For now, efforts at expanding the size of the Supreme Court are unlikely to succeed. Proposals by Buttigieg and O’Rourke, for instance, would require a constitutional amendment to rework the Appointments Clause. Plans to increase the number of seats through legislation would be similarly futile. Even if Democrats controlled the White House and both houses of Congress after the 2020 election, party leaders including Sen. Dianne Feinstein (D-Calif.) remain reluctant to embrace the idea.
Candidates pitching far-fetched reforms is an age-old and unremarkable phenomenon. Candidates do what they can to get attention, which is especially critical in crowded races. These court-packing proposals, however, may serve another purpose — as warning shots to the court not to cross certain lines.
Court-packing proposals aren’t exactly new, either. In the country’s early decades, the court grew from six justices to 10, shrunk down to seven and later settled at nine, where it has remained since 1869. President Franklin Roosevelt famously tried to change that in 1937. Frustrated with the court’s rejection of several New Deal reforms, FDR advocated expanding the court — under the guise of improving judicial efficiency.
Congress ultimately rejected his proposal, but Roosevelt enjoyed some residual success. Popular history speaks of “the switch in time that saved nine,” where the court’s newfound — and perhaps strategic — ideological shift resulted in new legal victories for the president, thereby preserving the nine-justice norm.
In reality, the court’s shift began before Roosevelt introduced his court-packing proposal. But the playbook nevertheless remains, and both the left and the right have used it in recent years.
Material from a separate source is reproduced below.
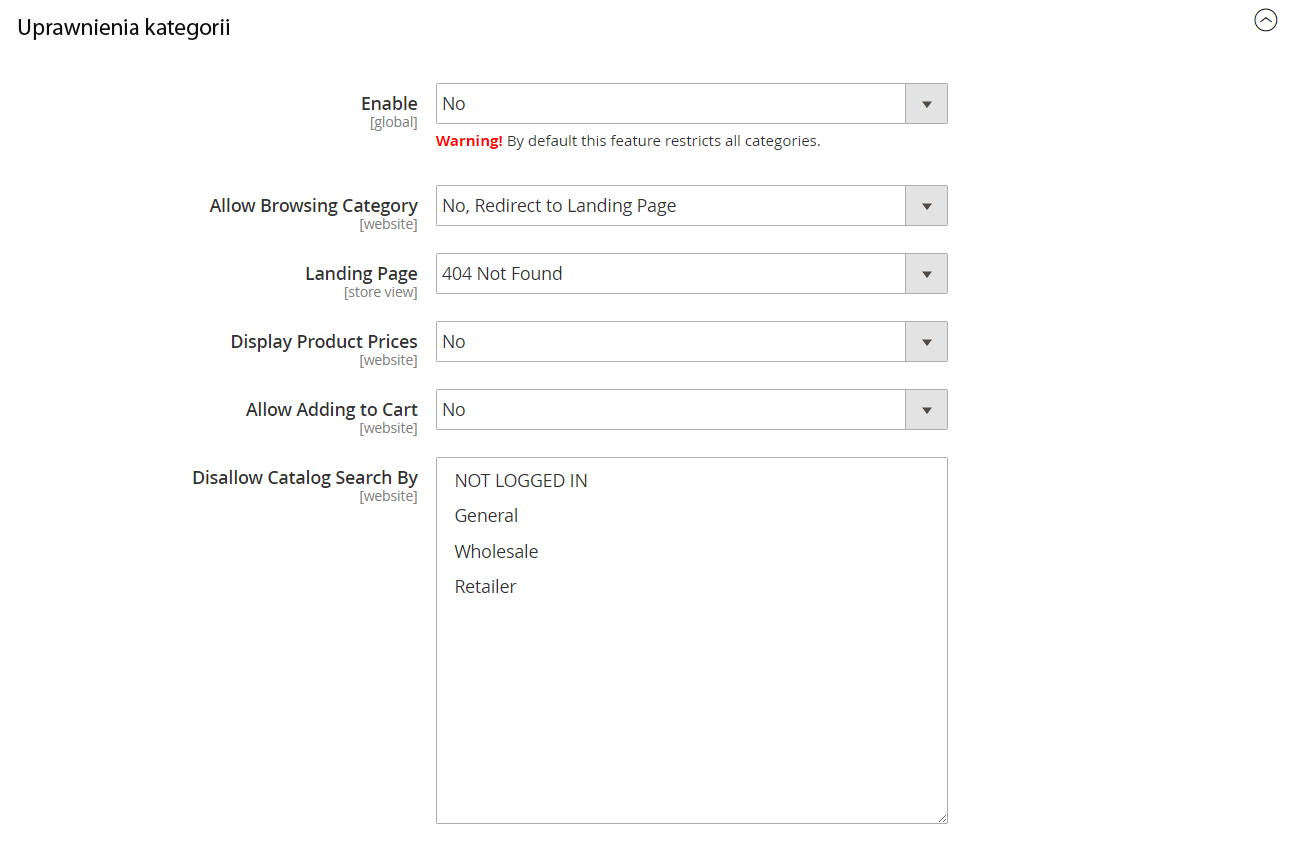Click the multiselect resize handle corner
This screenshot has width=1291, height=842.
[x=941, y=817]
While Republicans have not endorsed the current court-packing scheme, their past instances of judicial intimidation include former Speaker Newt Gingrich’s proposal to have judges testify before Congress to explain unpopular decisions, as well as some Republicans’ calls to impeach judges who reach politically unfavorable results. The 2016 GOP platform even encouraged Congress to impeach judges who “unconstitutionally usurp Article I powers.” President Donald Trump himself has been particularly eager to hammer judges who rule against him.
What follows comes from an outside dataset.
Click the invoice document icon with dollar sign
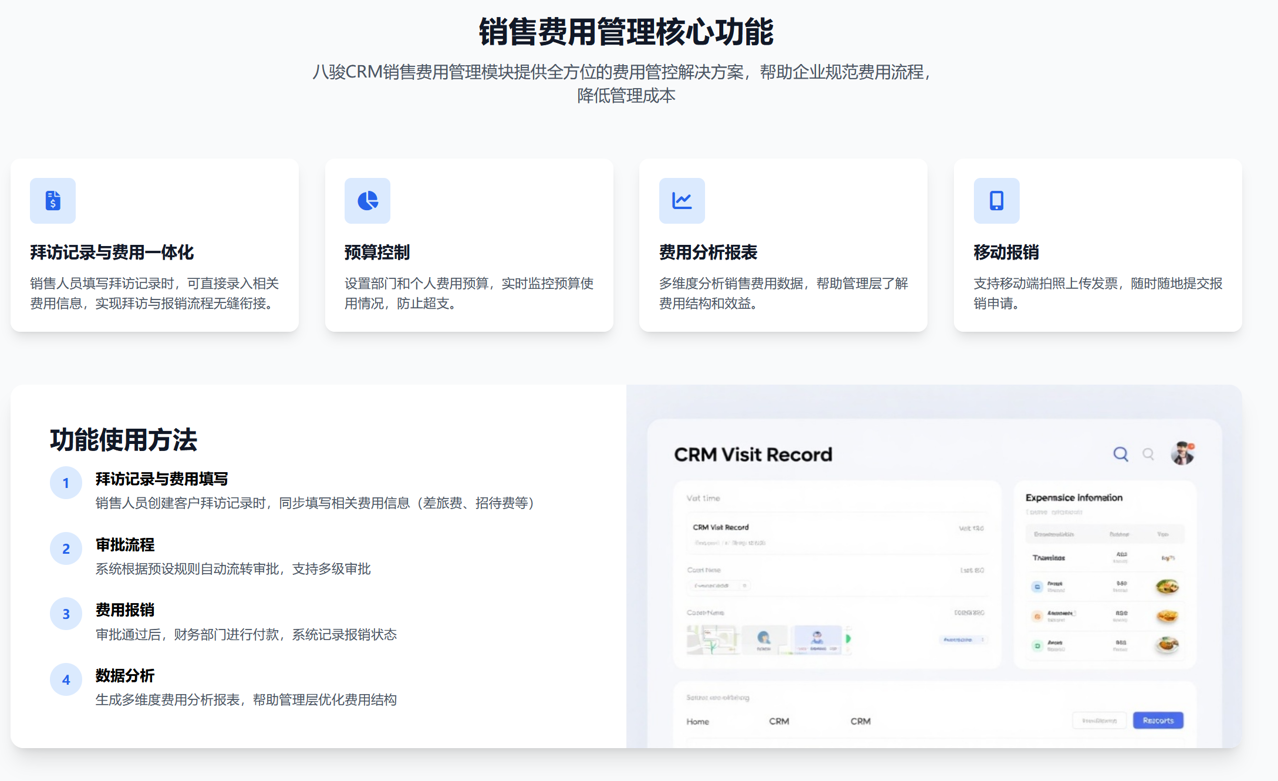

Whether it’s court packing or impeachment, these warning shots damage judicial institutions. Presidents and politicians who threaten to change the foundations of the judiciary when they don’t get their way often force the court to play defense. But a gun-shy court is ideal for no one. A gun-shy court may chip away at certain unpopular precedents, but it may never do what sideline partisans wish due to a fear of political retaliation or a desire to protect the institution from further attack. A gun-shy court may be similarly hesitant to defy a president, a negative feature in the “resistance” era and for those frustrated with the growing powers of the executive branch.
There are recent examples of such hesitation. Following the harrowing confirmation ordeal surrounding Justice Brett Kavanaugh, for instance, the court’s current term has been relatively quiet. Indeed, some of the largest controversies of the term have concerned cases the court has declined to consider. In one instance, Justice Clarence Thomas took his frustrations public, suggesting that the court had declined to take a case about the Medicaid Act because “some respondents … are named ‘Planned Parenthood’” even though “the question presented has nothing to do with abortion.”
Criticism comes naturally to the courts. The inherent nature of legal disputes results in winners and losers. But when politicians try to intimidate the court — by threatening its structure or its status — they damage the very institution they claim to want to save.